[DOCUMENT SEGMENT]
|---|

# What do you guys think of KopyKake!???



## carlaird (Jan 16, 2007)

Is it worth it to invest in it? 
Anyone have on eor know someone with it? 
IS IT TACKY??!


----------



## m brown (May 29, 1999)

depends upon the application. 
It's fun to include a family photo on a cake in a frame!
Or for a cookie with a company logo.
You can make all applications as classy or as silly as the client requests and your ability takes you!


----------



## carlaird (Jan 16, 2007)

Now are they the only game on town or is there another company that does this also


----------



## web monkey (Jan 18, 2007)

As a consumer, I think the cakes with the flat tops and the inkjet photos on top taste revolting. The cakes I've seen have some sort of disgusting paper substance on top (maybe rice paper) that ruins the whole mouthfeel of the cake. It's like eating takeout pizza with the box still attached.

If you want to do something to expand your business, make great bread. Not just good bread, but great bread.

There are three places in town (Syracuse, NY) that make great bread. They all sell out every day. The oldest one has a wood fired oven and been doing it for over 100 years, one for more than 50 and one for more than 20.

There are worse things than having a shop where people line up waiting for you to open.

|---|

[RECORD EXTRACTS]
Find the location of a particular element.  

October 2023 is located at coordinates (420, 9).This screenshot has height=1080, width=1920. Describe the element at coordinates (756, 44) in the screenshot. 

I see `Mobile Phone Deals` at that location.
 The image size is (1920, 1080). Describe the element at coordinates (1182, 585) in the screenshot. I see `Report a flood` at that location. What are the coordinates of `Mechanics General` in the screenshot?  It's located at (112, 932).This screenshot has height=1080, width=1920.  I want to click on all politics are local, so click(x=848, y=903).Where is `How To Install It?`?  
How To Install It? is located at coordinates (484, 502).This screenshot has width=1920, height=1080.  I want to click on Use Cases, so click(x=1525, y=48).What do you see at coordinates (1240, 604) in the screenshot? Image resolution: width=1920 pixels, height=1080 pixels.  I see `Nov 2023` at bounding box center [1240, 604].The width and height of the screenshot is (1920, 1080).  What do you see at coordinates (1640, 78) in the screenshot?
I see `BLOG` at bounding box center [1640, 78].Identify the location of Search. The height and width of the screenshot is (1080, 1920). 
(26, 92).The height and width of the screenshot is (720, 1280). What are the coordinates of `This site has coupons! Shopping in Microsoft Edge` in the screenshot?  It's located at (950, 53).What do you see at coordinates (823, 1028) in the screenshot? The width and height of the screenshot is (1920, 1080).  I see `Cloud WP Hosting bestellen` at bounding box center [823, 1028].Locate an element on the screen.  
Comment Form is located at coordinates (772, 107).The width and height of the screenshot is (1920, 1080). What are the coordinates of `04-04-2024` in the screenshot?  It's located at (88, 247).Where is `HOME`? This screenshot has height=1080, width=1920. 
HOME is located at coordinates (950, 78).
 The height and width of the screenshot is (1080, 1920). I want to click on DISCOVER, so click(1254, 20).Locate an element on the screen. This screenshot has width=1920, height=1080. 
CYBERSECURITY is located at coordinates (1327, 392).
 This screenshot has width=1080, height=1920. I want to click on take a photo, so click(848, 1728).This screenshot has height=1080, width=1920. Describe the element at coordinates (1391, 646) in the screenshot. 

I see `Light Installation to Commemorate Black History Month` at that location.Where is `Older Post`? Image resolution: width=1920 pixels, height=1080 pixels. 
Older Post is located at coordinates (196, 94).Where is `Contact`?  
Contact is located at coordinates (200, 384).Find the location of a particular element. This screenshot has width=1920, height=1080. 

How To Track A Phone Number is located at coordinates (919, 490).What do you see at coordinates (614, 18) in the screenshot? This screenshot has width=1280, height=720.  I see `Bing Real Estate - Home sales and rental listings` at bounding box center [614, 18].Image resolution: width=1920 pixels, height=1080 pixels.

|---|

[SET EXERCISE 1]
Answer these questions about the KopyKake thread:
(a) What city does web monkey name as the location of the three places that make great bread?
(b) What does m brown suggest putting on a cookie?
(c) What kind of oven does the oldest of the three bread places have?
[SET EXERCISE 2]
Copy the KopyKake thread word for word, everything from "There are three" down to "more than 20.".
Answer from the KopyKake thread alone.

[FULL SOLUTION 1]
(a) Syracuse, NY
(b) A company logo
(c) A wood fired oven

[FULL SOLUTION 2]
There are three places in town (Syracuse, NY) that make great bread. They all sell out every day. The oldest one has a wood fired oven and been doing it for over 100 years, one for more than 50 and one for more than 20.